MATERIAL FOR THIS EXERCISE -
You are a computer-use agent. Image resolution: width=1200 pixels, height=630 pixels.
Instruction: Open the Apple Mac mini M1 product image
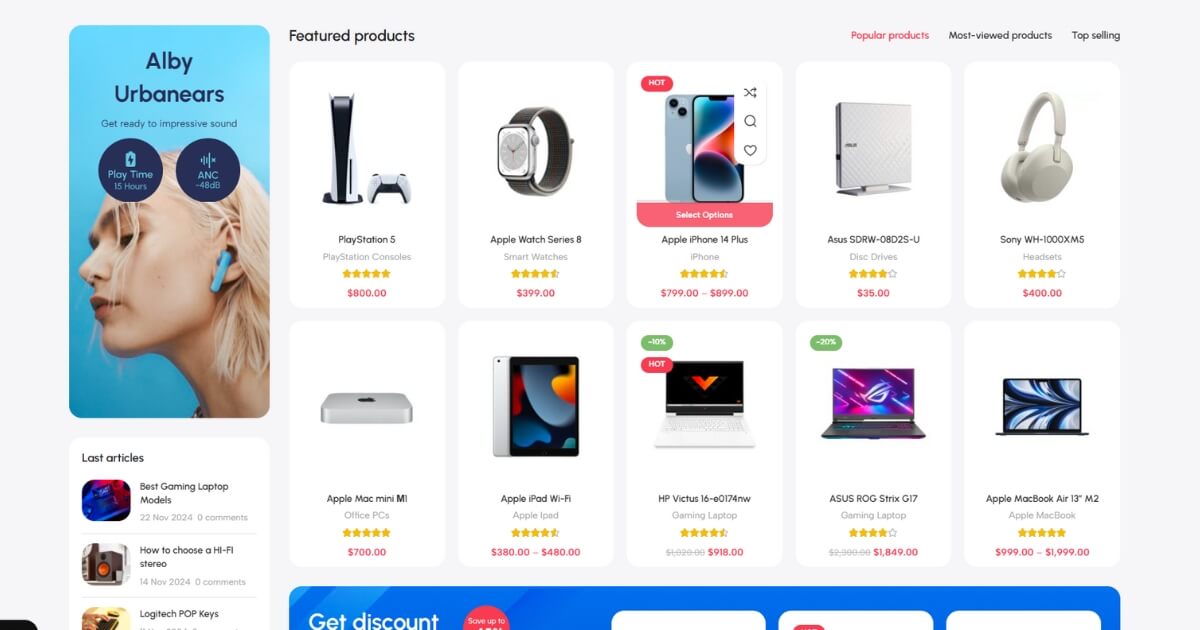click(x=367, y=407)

==

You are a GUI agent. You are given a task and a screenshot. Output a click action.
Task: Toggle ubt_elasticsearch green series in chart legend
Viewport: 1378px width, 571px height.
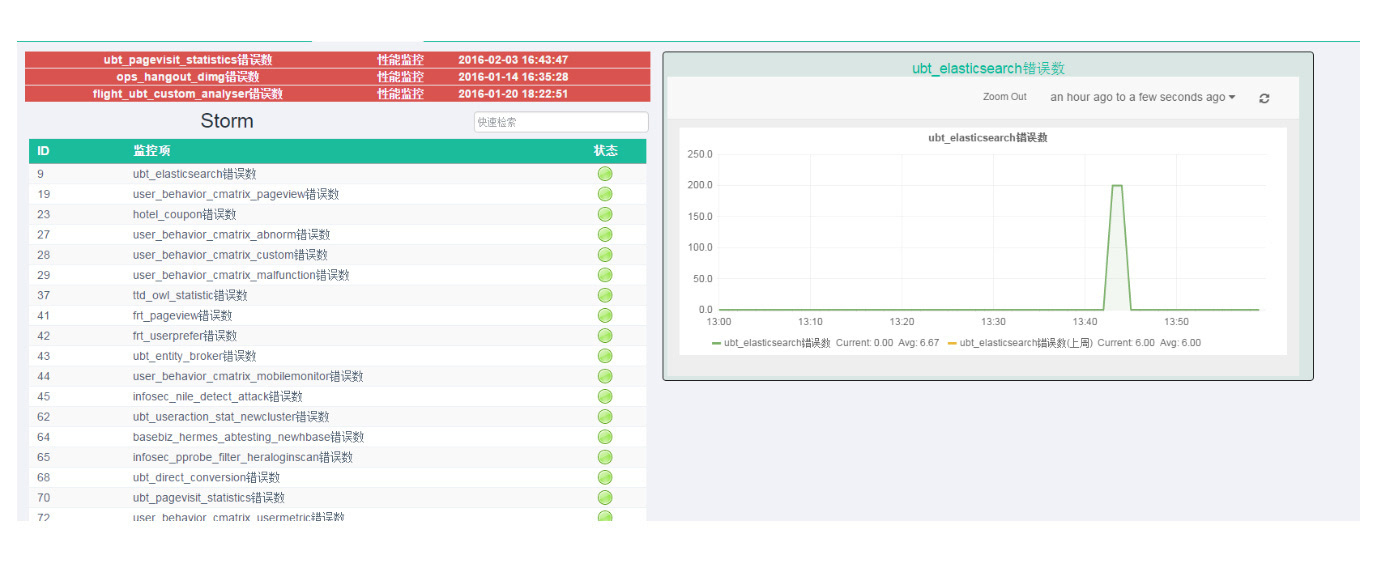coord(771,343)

--

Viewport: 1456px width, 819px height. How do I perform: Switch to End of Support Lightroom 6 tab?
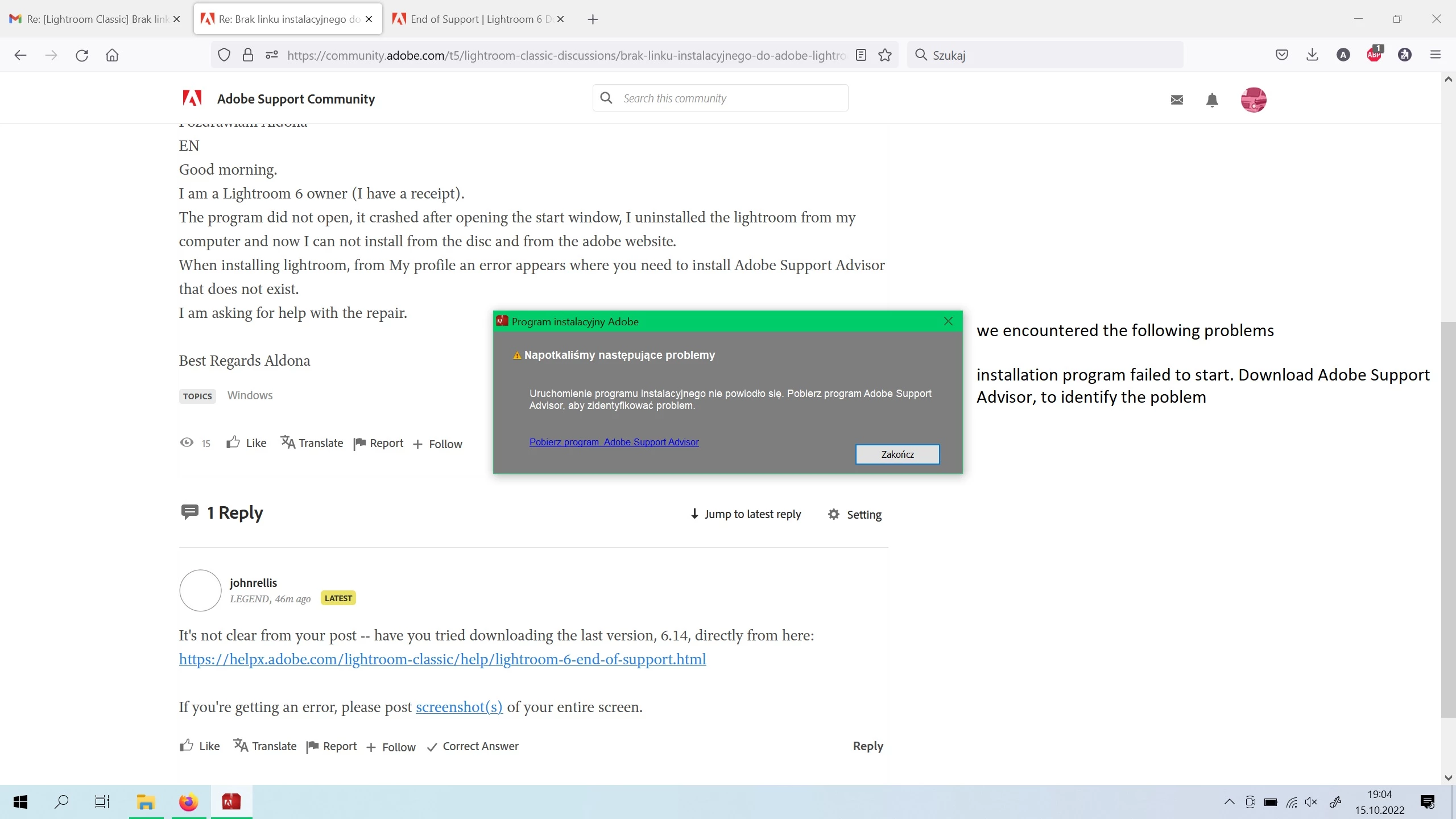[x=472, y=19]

TASK STATEMENT - Rewrite the lines of the listing from the one containing "You are a computer-use" through the one containing "click(x=367, y=407)", putting "product photo" in place of "product image" and keeping everything else the same. Leave the pictures out of your answer.

SOLUTION -
You are a computer-use agent. Image resolution: width=1200 pixels, height=630 pixels.
Instruction: Open the Apple Mac mini M1 product photo
click(x=367, y=407)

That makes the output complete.